Segundo os pressupostos eugênicos, a hereditariedade determinaria o destino do indivíduo, se seria “inferior” ou “superior”, ou seja, que o pobre era pobre por ser inferior, nascendo predestinado à pobreza. A inferioridade e a superioridade eram dados a priori, determinados pela própria natureza. Por isso os jovens da alta sociedade deveriam exercitar e cuidar de sua saúde e de seu corpo, para que as futuras gerações não nascessem “degeneradas”.
O que a eugenia propunha, em estudos recebidos com alvoroço, era a limpeza da raça, por meio da eliminação de traços humanos indesejáveis. A teoria passou à prática e, nos primeiros anos do século XX, o que se viu no Brasil foi uma espécie de "higiene racial". Procurou-se estabelecer o modo mais eficaz de se “apagar” os cidadãos classificados como sendo de "baixa qualidade racial". Era preciso impedir a "degeneração da raça" e assim como era preciso fazer a higiene das cidades, também se deveria fazer a "limpeza da raça".
No Brasil, o movimento eugenista esteve profundamente articulado à ideologia do “embranquecimento”. No início do século XX, a classe dominante brasileira via-se diante do dilema de um enorme contingente populacional negro politicamente emancipado, porém, socialmente subalterno. Uma das explicações racistas, com pretensões científicas, que sofreu forte influência das idéias européias, foram as obras de Silvio Romero e Nina Rodrigues, pregando a inferioridade genética da raça negra como fator explicativo para tal estado de acontecimentos. Nina Rodrigues foi um dos precursores dos estudos sobre o negro no Brasil, tendo escrito seu livro em finais do XIX e início do XX, embora tenha sido publicado completo somente em 1932. Para ele “a Raça Negra no Brasil, por maiores que tenham sido os seus incontestes serviços à nossa civilização, por mais justificados que sejam as simpatias de que a cercou o revoltante abuso da escravidão, por maiores que se revelem os generosos exageros dos seus turiferários, há de constituir sempre um dos fatores da nossa inferioridade como povo”1.

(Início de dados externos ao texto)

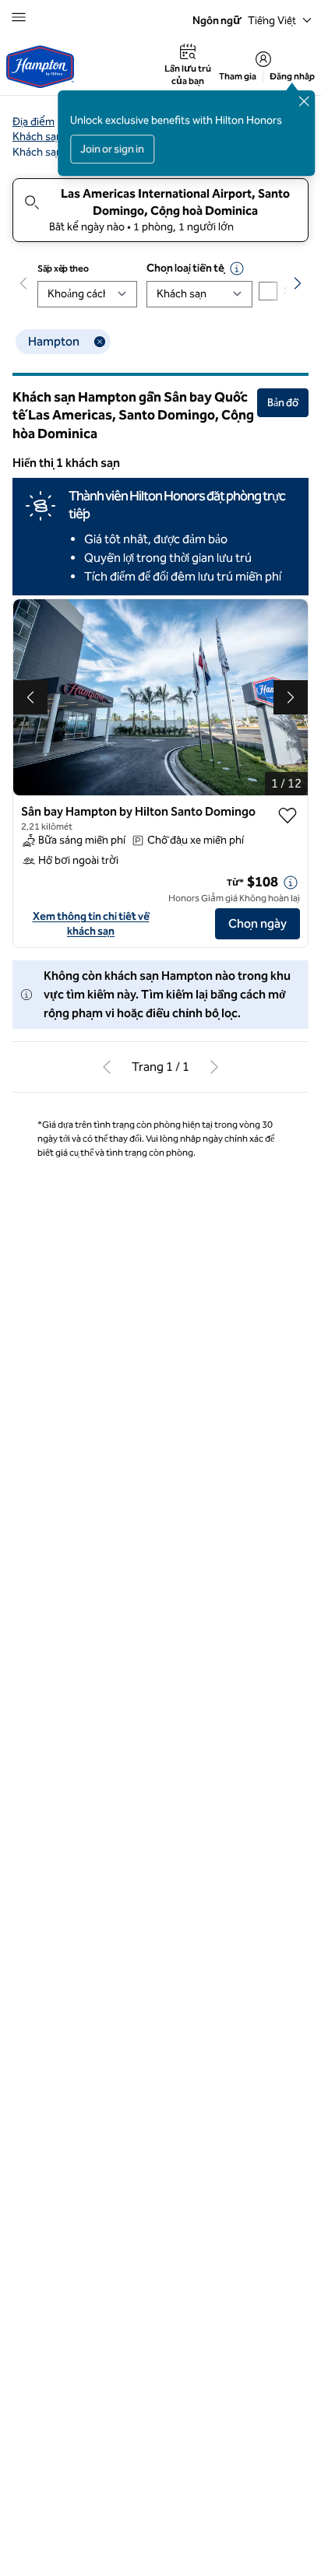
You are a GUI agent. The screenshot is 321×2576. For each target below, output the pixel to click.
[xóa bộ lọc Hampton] (100, 341)
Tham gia (237, 76)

Dos fins do século XIX ao primeiro quartel do século XX (especialmente até a entrada dos anos 20), travou-se uma surrealista discussão sobre em quanto tempo o negro deixaria de existir. Os mais “otimistas” acreditavam que em cem anos, os mais “pessimistas” iam até três séculos. Muito mais importante que essa estranha polêmica era o fato que se discutia, sem nenhuma oposição cultural ou política, a ideologia do “branqueamento” com algo definitivo. Segundo os teóricos da época, o negro iria desaparecer da população brasileira através da miscigenação, que depuraria a raça e a levaria ao embranquecimento.

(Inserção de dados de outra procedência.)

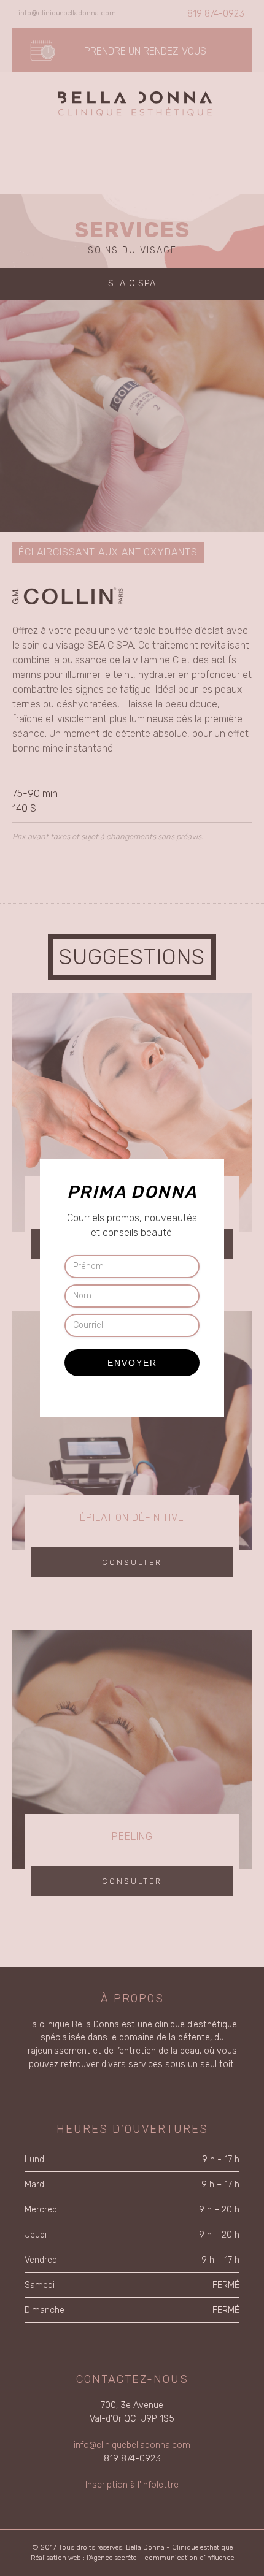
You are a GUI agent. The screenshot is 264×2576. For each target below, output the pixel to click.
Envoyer (132, 1363)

O historiador Thomas E. Skidmore cita um artigo escrito por Theodore Roosevelt (futuro presidente dos EUA) após viagem ao Mato Grosso, juntamente com o general Rondon, publicado pela revista “Outlook” e traduzido pelo jornal “Correio da Manhã”, onde diz: “o ideal principal é o do desaparecimento da questão negra pelo desaparecimento do próprio negro, gradualmente absorvido pela raça branca”. Mais adiante continua dizendo que “não quer isso dizer que os brasileiros sejam ou venham a ser o povo de mestiços que certos escritores, não só franceses e ingleses, mas americanos também, afirmam que são. Os brasileiros são um povo branco, pertencente à raça do Mediterrâneo, diferenciando-se das gentes do norte, somente como deles diferem, com seu esplêndido passado histórico, as grandes e civilizadas velhas raças de espanhóis e italianos”2.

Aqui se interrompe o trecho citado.